The consortium is lead by REN’s CEO, Arnaud Meysselle, with the aim of tackling the environmental crisis surrounding packaging waste. Industry reports state that approximately 70% of packing materials end up in landfills in the United States.
“We were hugely inspired to be met with such shared enthusiasm for a common sustainability purpose and shared values by clean brands we’re proud to now call our allies. Taking action to reduce waste in the beauty industry is a challenge; together we can share ideas and pioneer new solutions to reduce packaging waste while raising awareness and inspiring other brands to join us with their sustainability efforts.

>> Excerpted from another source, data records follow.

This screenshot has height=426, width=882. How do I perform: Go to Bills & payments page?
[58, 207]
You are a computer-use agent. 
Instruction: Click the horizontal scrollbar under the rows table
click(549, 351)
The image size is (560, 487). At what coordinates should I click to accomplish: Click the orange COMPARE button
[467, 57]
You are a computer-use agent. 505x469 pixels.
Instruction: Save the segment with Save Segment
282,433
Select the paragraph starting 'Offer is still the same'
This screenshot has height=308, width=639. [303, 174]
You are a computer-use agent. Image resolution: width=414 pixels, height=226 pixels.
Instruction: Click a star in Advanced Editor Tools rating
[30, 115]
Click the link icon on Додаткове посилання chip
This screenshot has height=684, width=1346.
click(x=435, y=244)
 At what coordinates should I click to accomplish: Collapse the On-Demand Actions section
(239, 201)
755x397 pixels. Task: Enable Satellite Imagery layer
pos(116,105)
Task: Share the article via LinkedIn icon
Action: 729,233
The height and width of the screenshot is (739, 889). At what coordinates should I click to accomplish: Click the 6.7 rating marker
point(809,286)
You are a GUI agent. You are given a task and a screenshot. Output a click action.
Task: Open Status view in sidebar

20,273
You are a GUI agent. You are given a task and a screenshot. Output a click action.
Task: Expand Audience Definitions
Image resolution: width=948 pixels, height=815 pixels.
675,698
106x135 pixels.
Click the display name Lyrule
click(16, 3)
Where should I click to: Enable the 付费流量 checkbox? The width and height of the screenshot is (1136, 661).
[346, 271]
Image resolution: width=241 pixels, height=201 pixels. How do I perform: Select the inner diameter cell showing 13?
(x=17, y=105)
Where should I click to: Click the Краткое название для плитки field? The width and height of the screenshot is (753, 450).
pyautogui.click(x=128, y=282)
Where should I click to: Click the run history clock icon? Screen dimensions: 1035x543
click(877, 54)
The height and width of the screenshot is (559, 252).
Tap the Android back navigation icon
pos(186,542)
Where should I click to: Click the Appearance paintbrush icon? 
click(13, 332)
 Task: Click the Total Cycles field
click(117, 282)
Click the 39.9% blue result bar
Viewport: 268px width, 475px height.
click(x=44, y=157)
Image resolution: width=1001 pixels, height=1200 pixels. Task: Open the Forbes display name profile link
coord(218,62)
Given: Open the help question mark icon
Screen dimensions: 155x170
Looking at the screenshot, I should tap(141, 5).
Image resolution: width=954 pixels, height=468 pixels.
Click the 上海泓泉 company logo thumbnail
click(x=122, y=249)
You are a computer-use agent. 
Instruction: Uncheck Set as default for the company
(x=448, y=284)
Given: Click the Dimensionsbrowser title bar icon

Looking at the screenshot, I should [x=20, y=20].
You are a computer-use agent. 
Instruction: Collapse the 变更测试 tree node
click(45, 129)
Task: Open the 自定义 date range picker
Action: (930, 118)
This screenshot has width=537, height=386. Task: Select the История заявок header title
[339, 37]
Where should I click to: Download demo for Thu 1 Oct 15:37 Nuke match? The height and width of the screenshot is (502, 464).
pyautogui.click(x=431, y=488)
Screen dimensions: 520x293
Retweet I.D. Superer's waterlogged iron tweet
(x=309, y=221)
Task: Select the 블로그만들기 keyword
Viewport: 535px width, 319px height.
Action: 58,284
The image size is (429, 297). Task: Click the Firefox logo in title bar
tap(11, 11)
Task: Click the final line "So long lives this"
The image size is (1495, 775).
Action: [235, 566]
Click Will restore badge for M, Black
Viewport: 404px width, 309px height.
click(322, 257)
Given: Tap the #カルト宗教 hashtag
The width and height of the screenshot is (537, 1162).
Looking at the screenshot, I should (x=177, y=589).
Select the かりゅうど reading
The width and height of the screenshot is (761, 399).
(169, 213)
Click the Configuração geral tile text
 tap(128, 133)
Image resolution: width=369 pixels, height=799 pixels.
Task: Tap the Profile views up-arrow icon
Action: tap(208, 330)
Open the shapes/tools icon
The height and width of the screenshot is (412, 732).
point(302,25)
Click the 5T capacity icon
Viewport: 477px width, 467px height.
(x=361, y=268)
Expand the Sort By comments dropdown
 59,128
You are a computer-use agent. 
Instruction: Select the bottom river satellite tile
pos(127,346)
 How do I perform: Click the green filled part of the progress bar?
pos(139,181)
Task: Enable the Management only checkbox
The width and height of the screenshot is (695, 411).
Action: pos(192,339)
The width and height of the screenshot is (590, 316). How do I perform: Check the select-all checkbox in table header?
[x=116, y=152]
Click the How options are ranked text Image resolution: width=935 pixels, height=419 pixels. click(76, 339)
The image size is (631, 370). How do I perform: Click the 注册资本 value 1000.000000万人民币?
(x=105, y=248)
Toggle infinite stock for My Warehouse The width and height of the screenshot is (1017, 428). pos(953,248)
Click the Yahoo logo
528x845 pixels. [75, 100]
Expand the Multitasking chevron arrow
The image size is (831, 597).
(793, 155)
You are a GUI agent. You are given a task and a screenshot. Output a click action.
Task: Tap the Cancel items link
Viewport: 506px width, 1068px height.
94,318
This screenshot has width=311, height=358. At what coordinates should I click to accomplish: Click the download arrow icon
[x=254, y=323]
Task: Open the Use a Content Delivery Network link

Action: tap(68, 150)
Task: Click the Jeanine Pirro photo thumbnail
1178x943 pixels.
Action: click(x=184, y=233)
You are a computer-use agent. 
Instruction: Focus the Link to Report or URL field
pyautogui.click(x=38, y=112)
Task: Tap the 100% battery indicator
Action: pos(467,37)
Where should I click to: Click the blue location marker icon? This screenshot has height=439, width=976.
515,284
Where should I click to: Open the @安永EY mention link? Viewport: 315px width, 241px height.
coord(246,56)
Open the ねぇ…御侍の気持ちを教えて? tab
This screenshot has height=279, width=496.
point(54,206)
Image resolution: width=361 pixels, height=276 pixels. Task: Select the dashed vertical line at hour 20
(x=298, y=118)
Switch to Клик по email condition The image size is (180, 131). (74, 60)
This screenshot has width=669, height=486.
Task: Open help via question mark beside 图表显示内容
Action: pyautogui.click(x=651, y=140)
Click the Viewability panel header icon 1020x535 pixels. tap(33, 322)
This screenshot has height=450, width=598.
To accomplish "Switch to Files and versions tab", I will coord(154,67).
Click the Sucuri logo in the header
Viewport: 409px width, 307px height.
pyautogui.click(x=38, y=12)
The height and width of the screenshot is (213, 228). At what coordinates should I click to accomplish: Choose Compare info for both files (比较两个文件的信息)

It is the sharing of the knowledge of the collective that has the power to make a real, meaningful and scalable difference.”Arnaud Meysselle, CEO REN Clean Skincare
The announcement was originally planned for April 2020, but was postponed due to the global pandemic.
The consortium has joined in virtual brainstorming workshops to come up with solutions for sample sachets (the announcement to be made in July), shipping boxes, packaging, and even in-store and promotional materials like signs and pamphlets. The goal is to come up with zero-waste solutions for all of these materials.
The pledge covers all products, including sample and travel size products. Approximately 122 billion sample sachets are produced every year, none of which are recycled or reused, so this is a major step forward.
This unique collaboration between competing skincare brands marks an important step forward in the zero-waste and conscious shopping market. Although the deadline is set for 2025, the brands intend to meet their goal or come close to it before then.
“In this industry, packaging means luxury; the more packaging, the more luxurious. But we are shifting the paradigm here to say, ‘No, packaging equals waste,’” said Meysselle. “My wish is that luxury beauty brands will follow suit at some point. You can see more mass-market brands are moving [toward sustainability], but not high-end luxury beauty.”